The walk back to the house was long, but Bobo didn’t mind. He wondered if Poppa noticed that they were leaving tracks in the field and on the trail. Tracks that would lead back to the house, if anyone was looking. Of course, he did; Poppa had taught Bobo all about tracking, about looking for the print on the soft ground, or the succession of broken branches, the nibbled berry or the scat in the leaves. Every creature left his mark, if you knew how to look. If you were quiet and patient, you could almost always find him. Poppa wasn’t being careful, because he knew that most people weren’t quiet or patient and certainly didn’t know how to look at the woods to see what had journeyed down the trail before them. That must be why.
* * *
When they got back to the house, New Penny was still on the ground where she’d been lying unconscious since Poppa took the belt to her.
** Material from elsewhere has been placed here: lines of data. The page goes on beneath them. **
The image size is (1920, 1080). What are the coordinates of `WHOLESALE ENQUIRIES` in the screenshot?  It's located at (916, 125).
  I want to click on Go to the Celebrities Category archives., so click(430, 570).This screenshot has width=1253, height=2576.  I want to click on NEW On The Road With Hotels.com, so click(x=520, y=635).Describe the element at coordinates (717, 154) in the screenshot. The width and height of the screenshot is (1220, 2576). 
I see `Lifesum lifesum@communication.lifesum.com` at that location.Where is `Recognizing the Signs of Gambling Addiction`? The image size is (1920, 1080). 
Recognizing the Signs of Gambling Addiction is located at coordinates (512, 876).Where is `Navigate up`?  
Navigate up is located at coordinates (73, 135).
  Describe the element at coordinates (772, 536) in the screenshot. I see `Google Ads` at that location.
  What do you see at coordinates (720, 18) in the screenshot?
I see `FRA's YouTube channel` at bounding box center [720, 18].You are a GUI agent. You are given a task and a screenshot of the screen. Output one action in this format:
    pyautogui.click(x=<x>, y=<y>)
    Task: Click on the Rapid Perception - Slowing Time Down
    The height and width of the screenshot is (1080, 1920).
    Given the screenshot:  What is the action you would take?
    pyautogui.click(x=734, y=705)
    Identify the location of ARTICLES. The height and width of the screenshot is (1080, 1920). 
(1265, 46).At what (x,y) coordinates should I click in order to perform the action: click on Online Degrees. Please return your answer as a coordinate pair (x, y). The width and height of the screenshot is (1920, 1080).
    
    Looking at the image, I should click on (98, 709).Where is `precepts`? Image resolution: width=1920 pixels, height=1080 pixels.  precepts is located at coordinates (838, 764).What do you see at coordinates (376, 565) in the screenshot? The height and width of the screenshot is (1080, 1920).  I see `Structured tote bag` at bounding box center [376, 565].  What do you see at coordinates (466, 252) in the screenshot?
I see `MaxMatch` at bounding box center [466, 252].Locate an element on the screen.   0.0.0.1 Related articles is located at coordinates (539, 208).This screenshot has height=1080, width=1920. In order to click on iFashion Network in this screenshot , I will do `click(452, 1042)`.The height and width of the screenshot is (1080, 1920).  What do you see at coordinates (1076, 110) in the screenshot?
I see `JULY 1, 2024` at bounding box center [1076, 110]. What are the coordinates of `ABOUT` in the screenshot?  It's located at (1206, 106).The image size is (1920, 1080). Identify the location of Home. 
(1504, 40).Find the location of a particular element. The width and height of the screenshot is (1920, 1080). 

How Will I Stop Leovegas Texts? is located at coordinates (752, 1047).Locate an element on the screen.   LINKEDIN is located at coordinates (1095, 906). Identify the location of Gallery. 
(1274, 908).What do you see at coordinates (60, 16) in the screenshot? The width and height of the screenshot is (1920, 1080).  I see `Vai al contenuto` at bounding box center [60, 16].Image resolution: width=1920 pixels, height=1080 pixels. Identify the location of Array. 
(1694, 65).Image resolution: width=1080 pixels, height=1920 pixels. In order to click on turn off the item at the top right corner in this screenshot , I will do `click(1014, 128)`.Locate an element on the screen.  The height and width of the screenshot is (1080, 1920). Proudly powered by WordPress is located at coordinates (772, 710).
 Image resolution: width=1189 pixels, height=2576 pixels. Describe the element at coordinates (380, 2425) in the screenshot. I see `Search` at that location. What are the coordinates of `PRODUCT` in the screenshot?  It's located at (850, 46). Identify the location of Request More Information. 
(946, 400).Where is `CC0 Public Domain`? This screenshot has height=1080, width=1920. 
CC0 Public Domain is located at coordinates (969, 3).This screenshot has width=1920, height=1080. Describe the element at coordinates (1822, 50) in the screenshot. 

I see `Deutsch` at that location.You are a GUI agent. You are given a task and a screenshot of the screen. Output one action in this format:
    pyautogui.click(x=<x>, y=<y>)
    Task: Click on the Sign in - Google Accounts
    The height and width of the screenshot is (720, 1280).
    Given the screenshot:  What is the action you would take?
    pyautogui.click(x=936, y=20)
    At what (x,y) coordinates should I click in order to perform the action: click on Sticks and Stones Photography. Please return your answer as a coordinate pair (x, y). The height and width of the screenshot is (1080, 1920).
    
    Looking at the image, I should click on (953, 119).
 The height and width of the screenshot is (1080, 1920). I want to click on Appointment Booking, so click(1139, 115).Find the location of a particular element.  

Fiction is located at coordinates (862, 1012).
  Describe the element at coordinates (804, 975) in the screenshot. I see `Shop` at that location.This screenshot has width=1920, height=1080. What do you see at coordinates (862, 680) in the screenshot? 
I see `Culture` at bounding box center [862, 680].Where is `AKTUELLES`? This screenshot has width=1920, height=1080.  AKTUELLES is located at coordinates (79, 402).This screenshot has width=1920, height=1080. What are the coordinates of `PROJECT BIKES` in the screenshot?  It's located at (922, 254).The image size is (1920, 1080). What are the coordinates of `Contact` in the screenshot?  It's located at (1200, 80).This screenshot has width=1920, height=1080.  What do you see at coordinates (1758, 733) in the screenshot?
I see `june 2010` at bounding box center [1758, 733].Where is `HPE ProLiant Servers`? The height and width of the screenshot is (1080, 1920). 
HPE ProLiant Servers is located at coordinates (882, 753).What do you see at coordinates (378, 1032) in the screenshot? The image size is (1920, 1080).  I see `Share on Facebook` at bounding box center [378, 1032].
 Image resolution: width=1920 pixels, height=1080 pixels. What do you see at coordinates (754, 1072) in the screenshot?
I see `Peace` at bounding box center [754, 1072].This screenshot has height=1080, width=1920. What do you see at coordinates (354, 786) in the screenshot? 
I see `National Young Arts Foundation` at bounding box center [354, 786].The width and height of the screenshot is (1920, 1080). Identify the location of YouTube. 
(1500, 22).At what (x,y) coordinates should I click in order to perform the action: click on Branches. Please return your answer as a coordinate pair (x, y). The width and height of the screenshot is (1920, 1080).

Poppa told Bobo to get her cleaned up. In the chair on the porch, Momma rocked wearing that blank look she often wore, as if she were looking at something no one else could see. Maybe she was watching. Maybe not. She could stay that way for a long time. Bobo carried New Penny to her cot, head lolling, blond hair wild and dirty. Then he got the chain and locked her up again.
New Penny was whispering something that Bobo couldn’t hear at first. When Poppa left, Bobo stood listening.
IhateyouIhateyouIhateyouIhateyouIhateyou
That
was the thing about New Penny that was different from the others. She wasn’t just afraid. She was full of fire. That’s why he liked her better than the others. She was angry, just like him.